This article was published in Australian Dictionary of Biography, Volume 9, (MUP), 1983

Esmond Laurence Kiernan (1881-1967), furniture dealer and politician, was born on 26 December 1881 at Fitzroy, Melbourne, eighth child of Irish-born John Joseph Kiernan and his wife Margaret, née MacDonald, of Hobart, both schoolteachers. He was educated at state schools in the Avoca district and at Gordon and began work in a Collingwood furniture store. He soon transferred to a nearby store, became a partner and by 1917 sole proprietor. The firm, Kiernan & Co., eventually had several Melbourne and country branches. He also established a money-lending business, the K-Cash Order Co.

A founding member of the Clerks' Union, Kiernan joined the Labor Party in 1909, campaigned strongly against conscription in 1916-17 and was a member of the Collingwood City Council in 1916-19. At this time he was known as an associate of John Wren but they fell out later. In June 1919 he was elected as Labor member for Melbourne North Province in the Legislative Council.

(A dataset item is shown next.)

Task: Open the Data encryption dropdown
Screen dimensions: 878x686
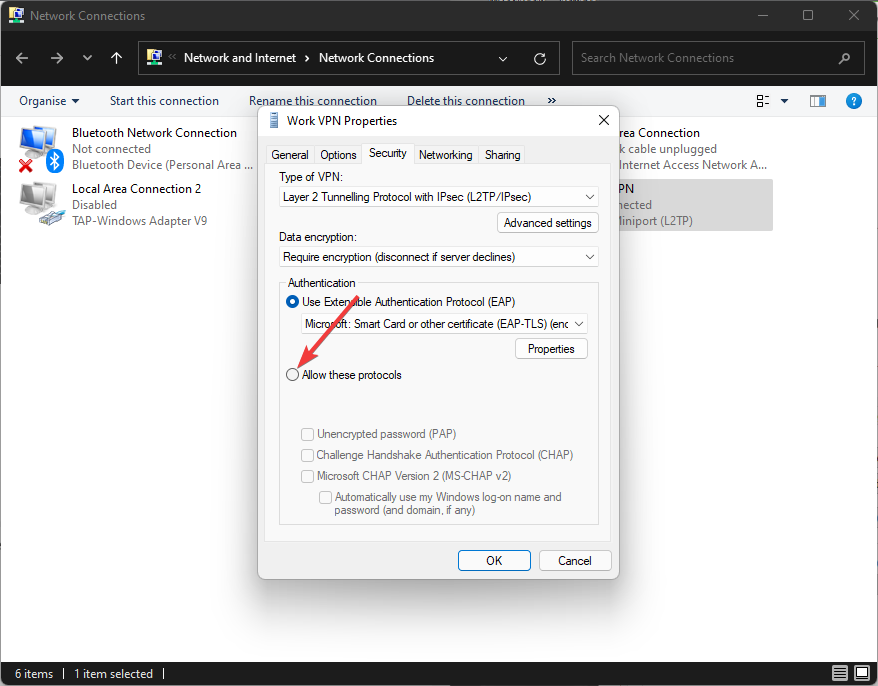Action: tap(439, 257)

That year he carried a rating reform bill, enabling municipal councils to introduce rating on unimproved values. He made regular attempts to have the school leaving age raised to 15 and pioneered moves to abolish capital punishment in Victoria, introducing the first of six unsuccessful bills in 1922.

In December 1929 Kiernan became an honorary minister in the Hogan ministry. From June 1930 to February 1931 he had an onerous task as the State's first minister of sustenance. He defied his party by his outspoken support of the Premiers' Plan, arguing that Hogan was a 'greater and more sincere Laborite than most of the pack that were continually barking at his heels'. After Labor's downfall at the 1932 elections he was expelled by the State executive on 1 July.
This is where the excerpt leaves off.